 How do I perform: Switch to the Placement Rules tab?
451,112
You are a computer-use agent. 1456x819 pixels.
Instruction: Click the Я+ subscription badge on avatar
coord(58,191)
──────────────────────────────
- [PROBLEM REQUIREMENTS]: Print each entry exactly as it was written.

- [FINAL ANSWER]:
 How do I perform: Switch to the Placement Rules tab?
451,112
You are a computer-use agent. 1456x819 pixels.
Instruction: Click the Я+ subscription badge on avatar
coord(58,191)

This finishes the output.